# [SOURCE DATA]
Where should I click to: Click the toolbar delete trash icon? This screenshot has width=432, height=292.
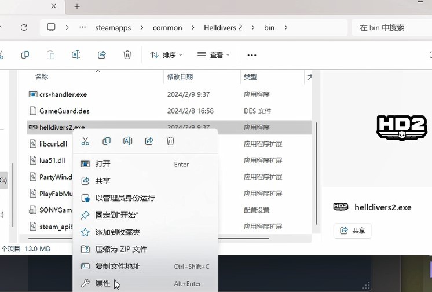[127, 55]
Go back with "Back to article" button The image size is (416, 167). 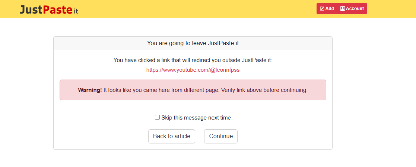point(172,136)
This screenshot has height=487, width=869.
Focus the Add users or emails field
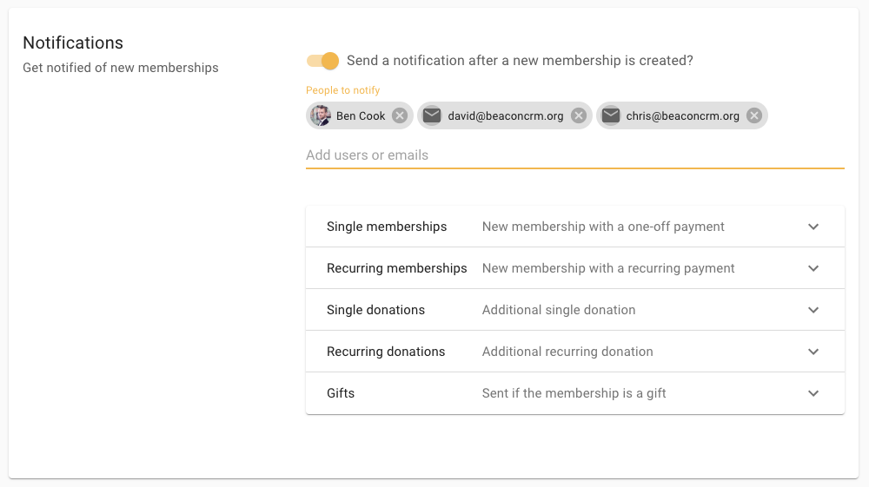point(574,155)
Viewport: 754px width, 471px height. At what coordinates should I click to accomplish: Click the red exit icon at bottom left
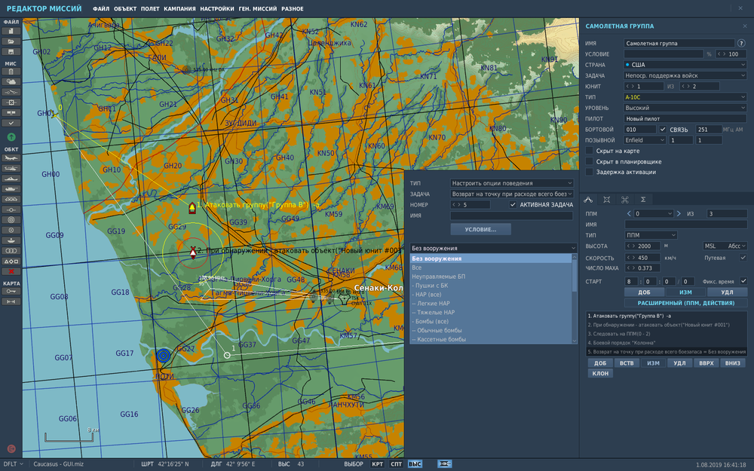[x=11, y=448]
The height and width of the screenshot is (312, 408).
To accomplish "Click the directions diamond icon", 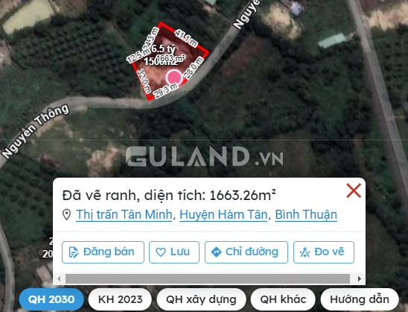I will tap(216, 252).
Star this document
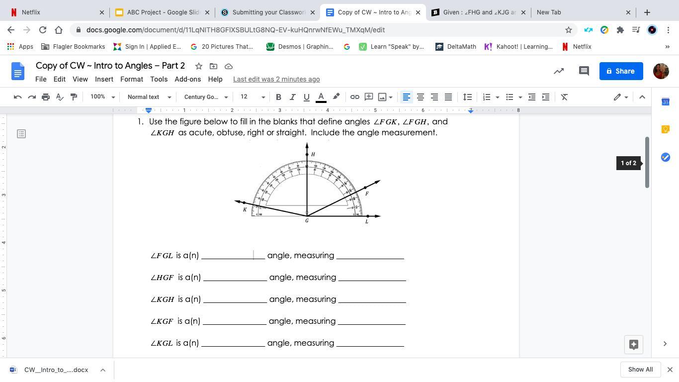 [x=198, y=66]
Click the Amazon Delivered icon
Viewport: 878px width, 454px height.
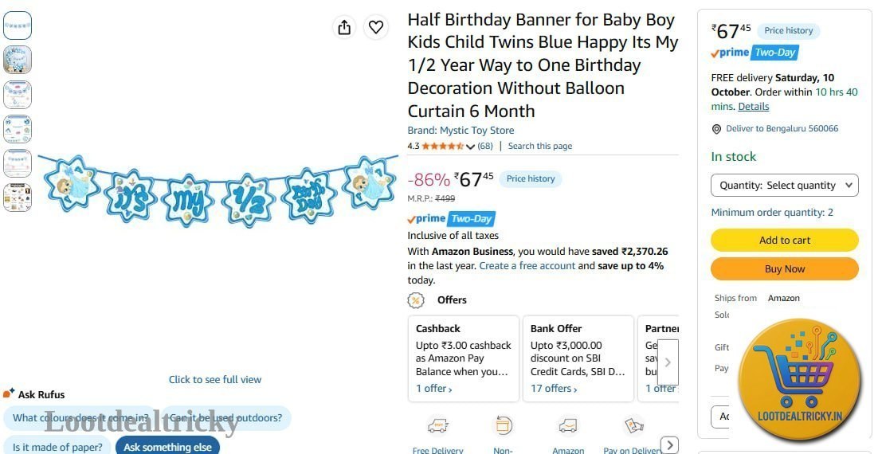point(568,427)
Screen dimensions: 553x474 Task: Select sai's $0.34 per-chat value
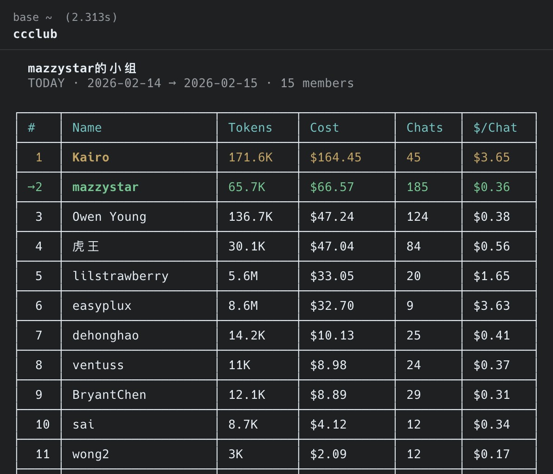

# [WRITTEN TASK]
Please put the stretch from the line containing "Star this document" through the end of the lines into a JSON list of strings, one string per line, skipping blank lines and leaving out the pictures.

# [OUTPUT OF THE TASK]
[
  "Star this document",
  " [x=198, y=66]",
  "Click the Amazon Delivered icon",
  "Viewport: 878px width, 454px height.",
  "point(568,427)",
  "Screen dimensions: 553x474 Task: Select sai's $0.34 per-chat value"
]